S’ensuit alors une vaste bataille judiciaire, où la CLT obtiendra d’un tribunal d’Essen le blocage provisoire d’une partie du rachat des actions de Bertelsmann. Mais le tribunal de Hambourg confirmera par la suite le rachat par Bertelsmann des 2% de RTL à Burda, tout en lui déniant l’utilisation des droits de vote supplémentaires. Bertelsmann fera appel de cette décision. Cette lutte pour le contrôle de RTL Television prend même une tournure diplomatique. Le Grand-Duché de Luxembourg, par la voix de son ex-Premier ministre Jean-Claude Juncker, déclare que la tentative de prise de contrôle de Bertelsmann « va à l’encontre des bonnes relations économiques » entre l’Allemagne et le Luxembourg.
Finalement, le 13 octobre 1995, un tribunal d’Essen rejette la demande d’interdiction de cession de la participation de 1% de la Frankfurter Allgemeine Zeitung à la WAZ. Bertelsmann et la WAZ deviennent ainsi actionnaires majoritaires de RTL Television. Mais la CLT porte plainte « sur le fond » le 7 novembre, affirmant détenir un droit de préemption sur la chaîne et entendant obtenir la confirmation de ses droits.

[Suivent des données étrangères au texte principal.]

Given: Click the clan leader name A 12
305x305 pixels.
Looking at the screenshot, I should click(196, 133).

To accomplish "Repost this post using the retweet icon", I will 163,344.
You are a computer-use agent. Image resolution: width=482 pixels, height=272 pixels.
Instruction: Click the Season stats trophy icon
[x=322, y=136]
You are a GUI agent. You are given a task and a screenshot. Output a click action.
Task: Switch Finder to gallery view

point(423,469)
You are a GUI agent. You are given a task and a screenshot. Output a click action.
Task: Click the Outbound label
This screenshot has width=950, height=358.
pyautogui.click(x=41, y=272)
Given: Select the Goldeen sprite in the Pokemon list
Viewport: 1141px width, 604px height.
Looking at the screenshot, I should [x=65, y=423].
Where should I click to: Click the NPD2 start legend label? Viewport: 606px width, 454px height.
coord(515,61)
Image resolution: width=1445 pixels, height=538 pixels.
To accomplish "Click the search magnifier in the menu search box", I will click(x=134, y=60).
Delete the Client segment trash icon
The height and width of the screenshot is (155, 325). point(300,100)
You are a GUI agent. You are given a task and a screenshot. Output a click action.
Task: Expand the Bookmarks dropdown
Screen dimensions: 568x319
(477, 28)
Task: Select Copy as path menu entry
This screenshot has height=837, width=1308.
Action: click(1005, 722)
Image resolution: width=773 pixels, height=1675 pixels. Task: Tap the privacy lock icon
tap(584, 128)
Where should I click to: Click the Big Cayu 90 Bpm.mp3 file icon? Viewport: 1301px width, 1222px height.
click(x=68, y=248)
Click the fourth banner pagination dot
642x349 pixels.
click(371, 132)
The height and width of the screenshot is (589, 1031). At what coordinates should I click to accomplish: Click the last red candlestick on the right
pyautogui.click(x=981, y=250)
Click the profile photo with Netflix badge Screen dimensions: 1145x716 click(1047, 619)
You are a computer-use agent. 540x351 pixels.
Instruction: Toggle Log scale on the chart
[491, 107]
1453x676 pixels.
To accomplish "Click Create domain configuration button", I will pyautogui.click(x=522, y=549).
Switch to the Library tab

Parallèlement, le 4 août 1995, Deutsche Telekom annonce choisir le système de contrôle d’accès de Canal+ et Bertelsmann. Ce qui ouvre à la SECA un marché potentiel de 23 millions de foyers câblés.
Ce n’est pas qu’un simple accord avec le principal opérateur téléphonique outre-rhin, c’est une résurrection de Media Service.
Deutsche Telekom réunit tout le monde
Le 17 août 1995, Bertelsmann, Deutsche Telekom, Canal+, la CLT et les chaînes publiques allemandes ARD et ZDF conviennent de fonder la société d’exploitation multimédia MMBG (pour MultiMedia BetriebGesellschaft). Le successeur de Media Service est destiné à fournir des décodeurs pour la réception de programmes numériques à travers une norme commune. Ce nouveau consortium réunit les principaux groupes privés et publics du pays et un accord sera annoncé le 2 octobre 1995.
Pour Canal+ et Bertelsmann, c’est une occasion de s’imposer sur le marché allemand. Au terme de 8 mois de négociations laborieuses, émaillées de fortes tensions avec Havas, Canal+ conclut son accord technologique avec la CLT dans la télévision. SECA accorde à la CLT pour une période de quinze ans la licence européenne d’utilisation du système de contrôle d’accès numérique intitulé “Mediaguard” qui permet aux téléspectateurs d’accéder aux programmes et services payants qui seront proposés par les diffuseurs dans leurs futurs bouquets numériques.
Concrètement, la CLT va pouvoir utiliser le décodeur numérique de Canal+ pour lancer son propre bouquet de télévision payante en France et en Allemagne à la fin de l’année 1995. De plus, le groupe luxembourgeois entre à hauteur de 13% dans la SECA et dispose d’un droit de regard sur les développements futurs de l’exploitation du système, son extension éventuelle dans d’autres pays européens et un siège au conseil d’administration de la SECA.
Même si l’accord ne prévoit pas de “gestion concertée” des bouquets de programmes, comme le PDG du groupe Havas, Pierre Dauzier, en avait initialement caressé le souhait, il ne cache pas sa grande satisfaction.
Tous les acteurs échangent entre eux, malgré quelques querelles judiciaires en toile de fond. Mais un absent de taille se distingue : Leo Kirch, leader des droits audiovisuels en Allemagne, co-actionnaire de Premiere et propriétaire de Sat.1 et DSF. Un silence qui ne tardera pas à être rompu.